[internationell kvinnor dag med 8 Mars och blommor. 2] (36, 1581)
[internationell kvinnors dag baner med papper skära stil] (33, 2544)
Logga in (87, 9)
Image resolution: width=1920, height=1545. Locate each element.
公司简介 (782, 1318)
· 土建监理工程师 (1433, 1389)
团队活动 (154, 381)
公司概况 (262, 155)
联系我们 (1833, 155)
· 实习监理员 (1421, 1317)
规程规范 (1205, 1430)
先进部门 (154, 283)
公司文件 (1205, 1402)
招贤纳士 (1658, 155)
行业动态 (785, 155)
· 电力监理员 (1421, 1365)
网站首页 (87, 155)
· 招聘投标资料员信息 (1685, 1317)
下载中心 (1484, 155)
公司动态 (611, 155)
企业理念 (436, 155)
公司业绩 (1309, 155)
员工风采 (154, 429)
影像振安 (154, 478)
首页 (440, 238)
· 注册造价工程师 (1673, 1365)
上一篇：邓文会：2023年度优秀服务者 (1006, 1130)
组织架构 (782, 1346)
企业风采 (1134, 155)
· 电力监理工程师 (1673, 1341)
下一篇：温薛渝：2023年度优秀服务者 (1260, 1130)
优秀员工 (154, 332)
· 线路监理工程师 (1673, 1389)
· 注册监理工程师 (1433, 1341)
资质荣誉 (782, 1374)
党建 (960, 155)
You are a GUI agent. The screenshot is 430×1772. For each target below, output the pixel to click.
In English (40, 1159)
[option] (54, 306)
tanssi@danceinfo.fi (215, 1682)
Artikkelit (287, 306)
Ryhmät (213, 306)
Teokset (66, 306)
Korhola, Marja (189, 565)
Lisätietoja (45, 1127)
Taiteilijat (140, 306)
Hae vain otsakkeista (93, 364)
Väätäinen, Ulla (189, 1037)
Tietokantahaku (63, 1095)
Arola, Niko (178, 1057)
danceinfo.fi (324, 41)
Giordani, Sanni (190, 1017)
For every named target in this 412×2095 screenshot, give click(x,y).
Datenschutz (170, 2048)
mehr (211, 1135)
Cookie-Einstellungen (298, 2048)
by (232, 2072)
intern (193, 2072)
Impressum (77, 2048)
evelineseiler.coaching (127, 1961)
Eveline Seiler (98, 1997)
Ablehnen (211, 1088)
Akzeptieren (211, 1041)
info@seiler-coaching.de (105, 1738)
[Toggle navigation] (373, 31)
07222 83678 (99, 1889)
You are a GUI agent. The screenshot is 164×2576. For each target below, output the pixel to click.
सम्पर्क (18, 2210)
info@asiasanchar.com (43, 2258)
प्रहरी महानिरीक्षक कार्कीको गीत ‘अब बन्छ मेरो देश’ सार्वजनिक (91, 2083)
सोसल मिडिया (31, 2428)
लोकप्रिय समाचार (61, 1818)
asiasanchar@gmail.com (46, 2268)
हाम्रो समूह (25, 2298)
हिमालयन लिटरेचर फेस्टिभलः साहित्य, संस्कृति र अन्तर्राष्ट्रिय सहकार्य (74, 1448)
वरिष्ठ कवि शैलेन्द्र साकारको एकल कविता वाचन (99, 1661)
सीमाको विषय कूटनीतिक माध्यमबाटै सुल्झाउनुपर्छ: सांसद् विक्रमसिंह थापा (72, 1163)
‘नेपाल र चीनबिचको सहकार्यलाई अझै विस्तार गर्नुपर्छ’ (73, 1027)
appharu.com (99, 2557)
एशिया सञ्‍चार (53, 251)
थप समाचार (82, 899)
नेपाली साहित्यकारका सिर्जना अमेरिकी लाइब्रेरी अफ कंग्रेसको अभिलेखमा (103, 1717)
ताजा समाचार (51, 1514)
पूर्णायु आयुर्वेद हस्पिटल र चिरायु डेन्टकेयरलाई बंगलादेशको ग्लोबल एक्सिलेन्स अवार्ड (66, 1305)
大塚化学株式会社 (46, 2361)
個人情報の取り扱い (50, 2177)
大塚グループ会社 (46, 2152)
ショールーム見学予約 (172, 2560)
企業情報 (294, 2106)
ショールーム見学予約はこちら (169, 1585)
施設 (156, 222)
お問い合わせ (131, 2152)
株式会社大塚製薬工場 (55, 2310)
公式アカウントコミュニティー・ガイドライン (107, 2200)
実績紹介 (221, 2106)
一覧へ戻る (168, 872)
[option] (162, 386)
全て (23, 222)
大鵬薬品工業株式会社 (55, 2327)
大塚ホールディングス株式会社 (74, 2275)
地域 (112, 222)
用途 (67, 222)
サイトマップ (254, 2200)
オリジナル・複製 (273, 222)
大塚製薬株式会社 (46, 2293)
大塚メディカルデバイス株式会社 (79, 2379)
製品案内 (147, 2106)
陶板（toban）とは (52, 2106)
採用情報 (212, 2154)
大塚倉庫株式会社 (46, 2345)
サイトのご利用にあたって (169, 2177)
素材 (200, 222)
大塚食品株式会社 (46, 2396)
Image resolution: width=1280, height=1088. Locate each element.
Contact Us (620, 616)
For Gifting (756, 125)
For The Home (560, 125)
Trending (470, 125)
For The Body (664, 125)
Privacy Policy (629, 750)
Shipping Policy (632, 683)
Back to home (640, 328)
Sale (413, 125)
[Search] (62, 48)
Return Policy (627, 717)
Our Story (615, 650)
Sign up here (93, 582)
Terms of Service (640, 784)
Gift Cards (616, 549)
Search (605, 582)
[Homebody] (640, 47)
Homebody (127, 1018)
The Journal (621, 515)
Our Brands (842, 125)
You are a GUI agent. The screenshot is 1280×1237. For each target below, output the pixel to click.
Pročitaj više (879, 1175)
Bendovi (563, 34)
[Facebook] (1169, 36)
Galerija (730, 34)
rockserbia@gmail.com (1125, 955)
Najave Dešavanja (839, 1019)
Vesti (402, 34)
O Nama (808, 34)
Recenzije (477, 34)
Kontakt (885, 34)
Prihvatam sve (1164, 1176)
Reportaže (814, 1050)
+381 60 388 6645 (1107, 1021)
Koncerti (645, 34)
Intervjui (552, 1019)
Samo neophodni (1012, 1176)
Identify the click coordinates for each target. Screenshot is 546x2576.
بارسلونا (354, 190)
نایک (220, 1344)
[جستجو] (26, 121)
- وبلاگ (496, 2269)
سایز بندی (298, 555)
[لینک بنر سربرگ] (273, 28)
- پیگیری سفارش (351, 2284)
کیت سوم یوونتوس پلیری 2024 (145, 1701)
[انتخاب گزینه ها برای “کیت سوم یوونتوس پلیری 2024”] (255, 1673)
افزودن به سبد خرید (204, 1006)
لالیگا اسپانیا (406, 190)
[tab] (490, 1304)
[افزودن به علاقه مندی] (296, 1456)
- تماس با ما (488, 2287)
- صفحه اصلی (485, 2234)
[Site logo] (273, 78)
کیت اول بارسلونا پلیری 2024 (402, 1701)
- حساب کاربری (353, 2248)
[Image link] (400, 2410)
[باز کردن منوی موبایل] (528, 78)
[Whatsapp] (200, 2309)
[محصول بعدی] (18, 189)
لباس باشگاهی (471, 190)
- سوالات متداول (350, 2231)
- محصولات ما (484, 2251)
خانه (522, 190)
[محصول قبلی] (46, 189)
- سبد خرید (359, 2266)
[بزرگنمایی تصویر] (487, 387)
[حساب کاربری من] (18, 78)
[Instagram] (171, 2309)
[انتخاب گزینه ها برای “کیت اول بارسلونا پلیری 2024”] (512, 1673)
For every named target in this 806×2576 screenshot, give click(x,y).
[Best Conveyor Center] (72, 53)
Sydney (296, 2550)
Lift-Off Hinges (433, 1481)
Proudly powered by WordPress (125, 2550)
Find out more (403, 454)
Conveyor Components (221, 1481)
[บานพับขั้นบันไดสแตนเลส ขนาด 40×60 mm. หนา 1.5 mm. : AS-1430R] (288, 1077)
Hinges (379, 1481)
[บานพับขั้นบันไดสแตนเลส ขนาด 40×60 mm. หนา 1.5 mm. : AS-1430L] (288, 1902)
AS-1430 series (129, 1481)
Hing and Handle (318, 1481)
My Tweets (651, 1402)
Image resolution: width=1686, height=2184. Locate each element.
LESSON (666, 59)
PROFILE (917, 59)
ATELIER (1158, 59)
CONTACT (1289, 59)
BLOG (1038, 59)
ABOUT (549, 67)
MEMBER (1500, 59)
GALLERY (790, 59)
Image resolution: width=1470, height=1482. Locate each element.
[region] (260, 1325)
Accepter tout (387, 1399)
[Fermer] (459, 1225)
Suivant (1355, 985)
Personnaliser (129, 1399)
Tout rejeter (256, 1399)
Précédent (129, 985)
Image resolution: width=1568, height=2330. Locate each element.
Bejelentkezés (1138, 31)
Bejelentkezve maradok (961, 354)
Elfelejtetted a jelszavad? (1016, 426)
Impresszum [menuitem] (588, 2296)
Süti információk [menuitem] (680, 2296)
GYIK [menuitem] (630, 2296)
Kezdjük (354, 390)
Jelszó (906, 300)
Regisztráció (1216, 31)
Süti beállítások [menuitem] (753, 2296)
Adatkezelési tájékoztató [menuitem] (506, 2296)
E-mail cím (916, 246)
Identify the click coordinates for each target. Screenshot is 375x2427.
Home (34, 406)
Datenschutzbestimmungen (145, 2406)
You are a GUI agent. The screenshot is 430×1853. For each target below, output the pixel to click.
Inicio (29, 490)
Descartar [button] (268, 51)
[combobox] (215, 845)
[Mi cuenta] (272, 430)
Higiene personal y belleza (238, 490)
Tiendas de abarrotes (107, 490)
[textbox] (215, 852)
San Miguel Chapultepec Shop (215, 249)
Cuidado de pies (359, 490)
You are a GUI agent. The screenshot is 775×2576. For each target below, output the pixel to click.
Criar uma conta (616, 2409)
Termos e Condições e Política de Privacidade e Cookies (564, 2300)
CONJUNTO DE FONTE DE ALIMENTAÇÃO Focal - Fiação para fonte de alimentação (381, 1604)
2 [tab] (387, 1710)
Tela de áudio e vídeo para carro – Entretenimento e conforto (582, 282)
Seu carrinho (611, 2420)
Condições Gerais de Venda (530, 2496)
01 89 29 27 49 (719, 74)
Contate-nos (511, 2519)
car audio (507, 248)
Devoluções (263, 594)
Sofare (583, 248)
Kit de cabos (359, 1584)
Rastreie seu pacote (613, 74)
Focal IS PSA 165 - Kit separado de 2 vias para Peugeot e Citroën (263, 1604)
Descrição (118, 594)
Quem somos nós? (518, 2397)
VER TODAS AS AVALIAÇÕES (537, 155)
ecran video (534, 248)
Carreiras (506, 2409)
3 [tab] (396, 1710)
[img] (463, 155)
┄┄┄┄┄┄┄┄┄┄
### Exercise aim
Of all the entries above, output exactly the lines between the one holding "प्रहरी महानिरीक्षक कार्कीको" and the one holding "गर्नुपर्छ’ (73, 1027)", inclusive.

### Solved problem
प्रहरी महानिरीक्षक कार्कीको गीत ‘अब बन्छ मेरो देश’ सार्वजनिक (91, 2083)
सोसल मिडिया (31, 2428)
लोकप्रिय समाचार (61, 1818)
asiasanchar@gmail.com (46, 2268)
हाम्रो समूह (25, 2298)
हिमालयन लिटरेचर फेस्टिभलः साहित्य, संस्कृति र अन्तर्राष्ट्रिय सहकार्य (74, 1448)
वरिष्ठ कवि शैलेन्द्र साकारको एकल कविता वाचन (99, 1661)
सीमाको विषय कूटनीतिक माध्यमबाटै सुल्झाउनुपर्छ: सांसद् विक्रमसिंह थापा (72, 1163)
‘नेपाल र चीनबिचको सहकार्यलाई अझै विस्तार गर्नुपर्छ’ (73, 1027)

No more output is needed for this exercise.